## TASK DETAILS
Write out everything from the line containing "Task: Click the tweet text about Larry King" through the end of the records, word for word, including both of those ends. Leave the pictures out.

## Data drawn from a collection
□ □ □ □

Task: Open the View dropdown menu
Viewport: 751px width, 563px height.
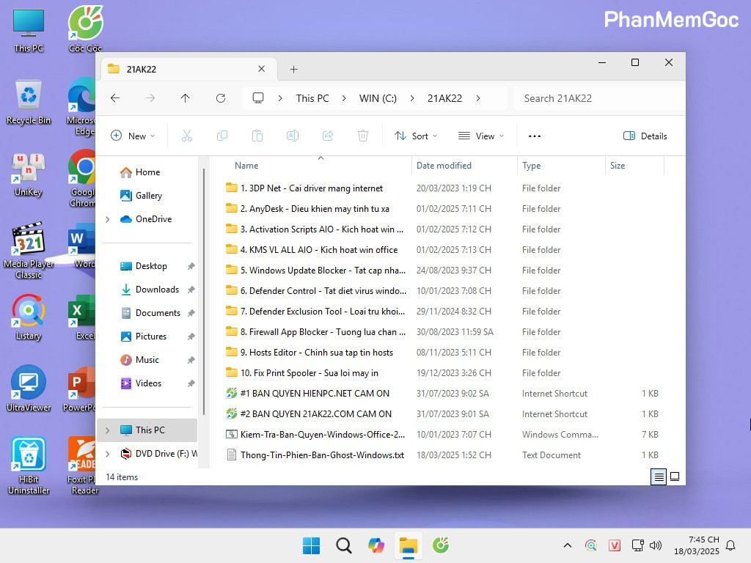Action: point(481,136)
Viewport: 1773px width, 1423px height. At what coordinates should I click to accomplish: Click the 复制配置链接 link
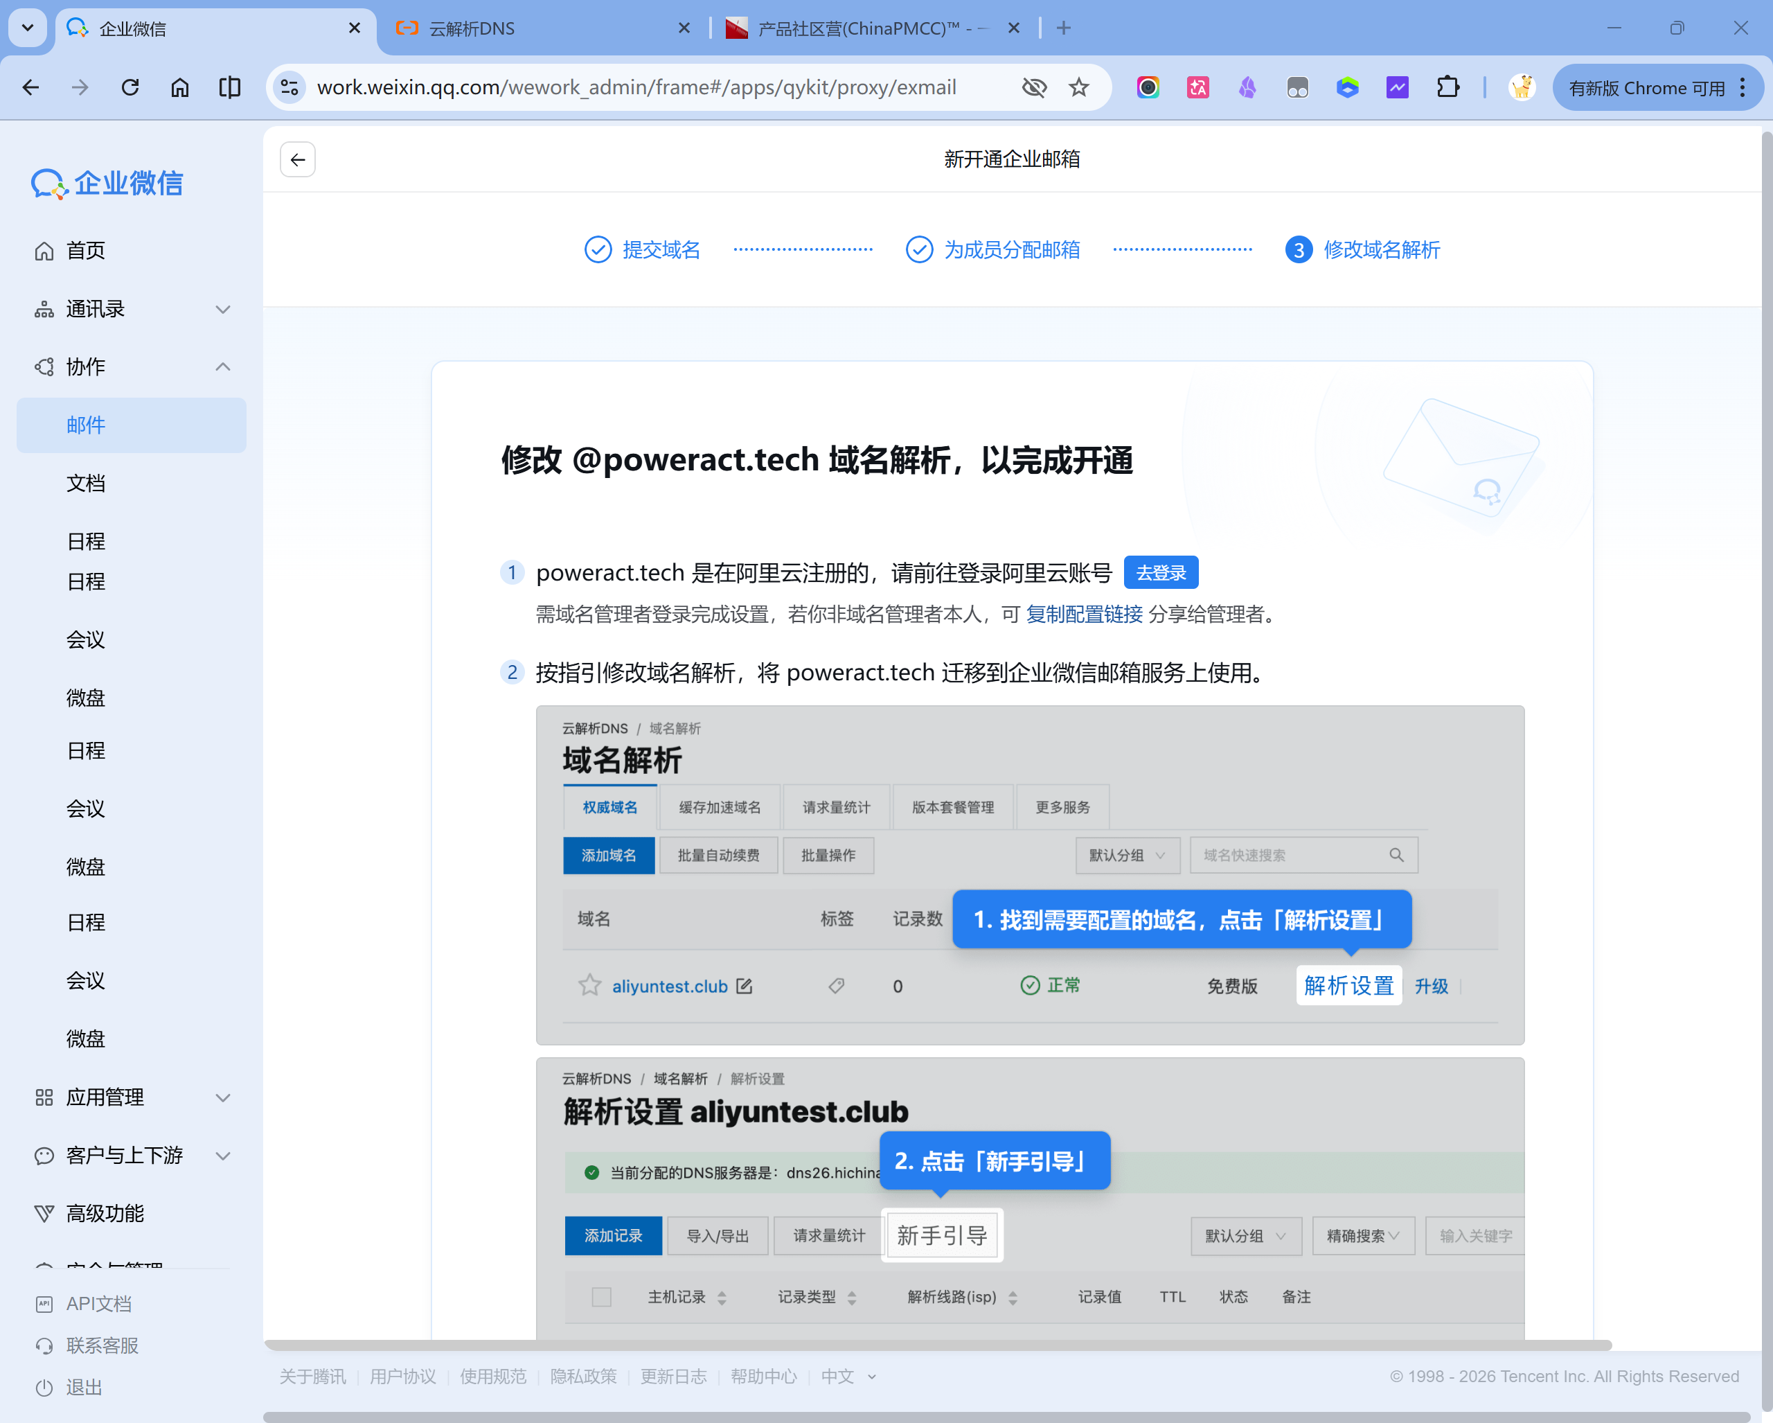[1084, 614]
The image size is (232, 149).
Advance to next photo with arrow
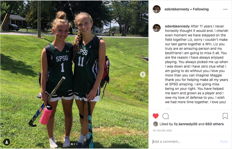pos(143,74)
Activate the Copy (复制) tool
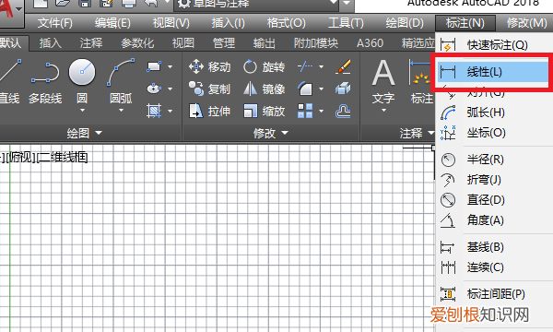 coord(209,89)
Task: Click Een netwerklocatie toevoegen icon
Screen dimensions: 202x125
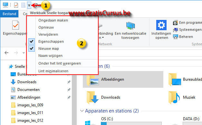Action: [x=130, y=26]
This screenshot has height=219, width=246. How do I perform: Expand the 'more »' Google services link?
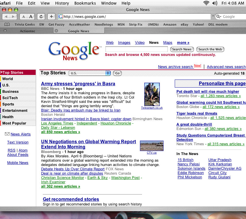click(183, 43)
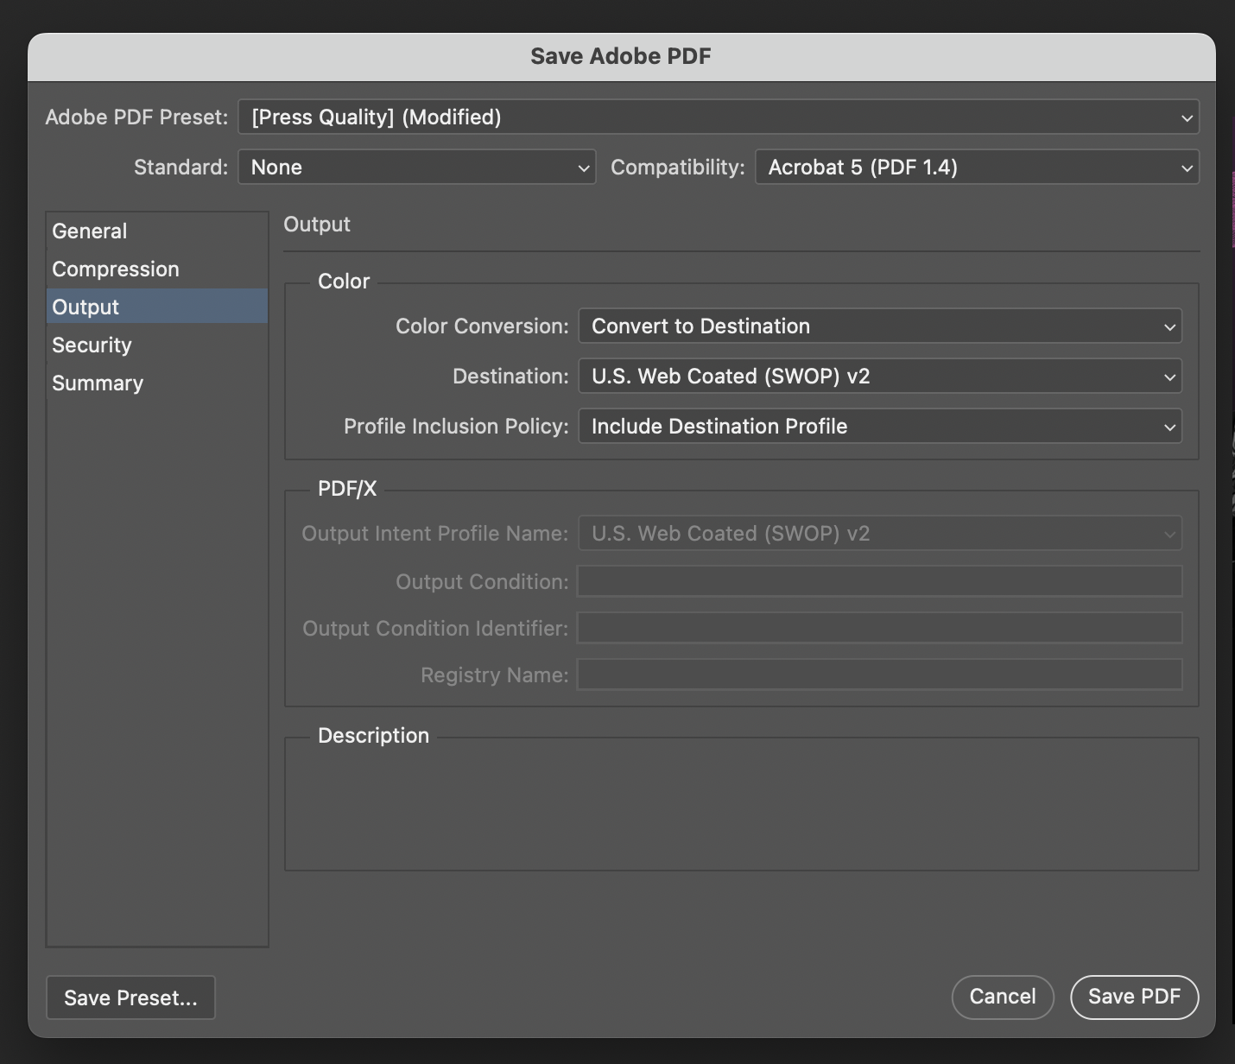Open the Compatibility dropdown
The image size is (1235, 1064).
coord(977,167)
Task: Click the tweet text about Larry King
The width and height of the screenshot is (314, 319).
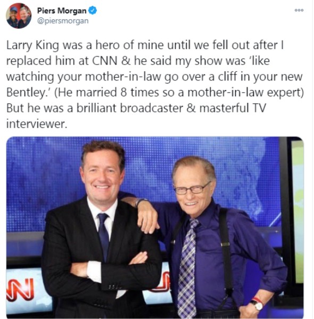Action: click(x=155, y=84)
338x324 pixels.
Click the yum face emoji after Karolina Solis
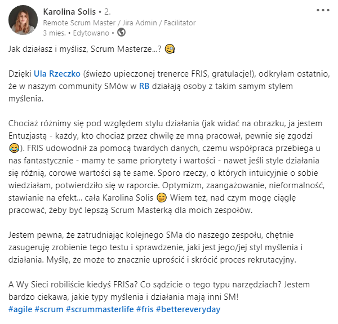pyautogui.click(x=162, y=198)
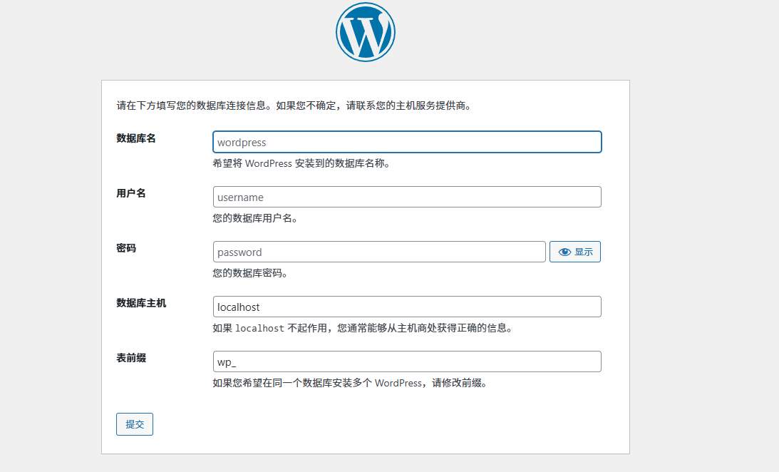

□ □ □ □

## PROBLEM SOLUTION
Task: Click the tweet text about Larry King
The width and height of the screenshot is (314, 319).
Action: click(x=155, y=84)
338x324 pixels.
Click the yum face emoji after Karolina Solis
pyautogui.click(x=162, y=198)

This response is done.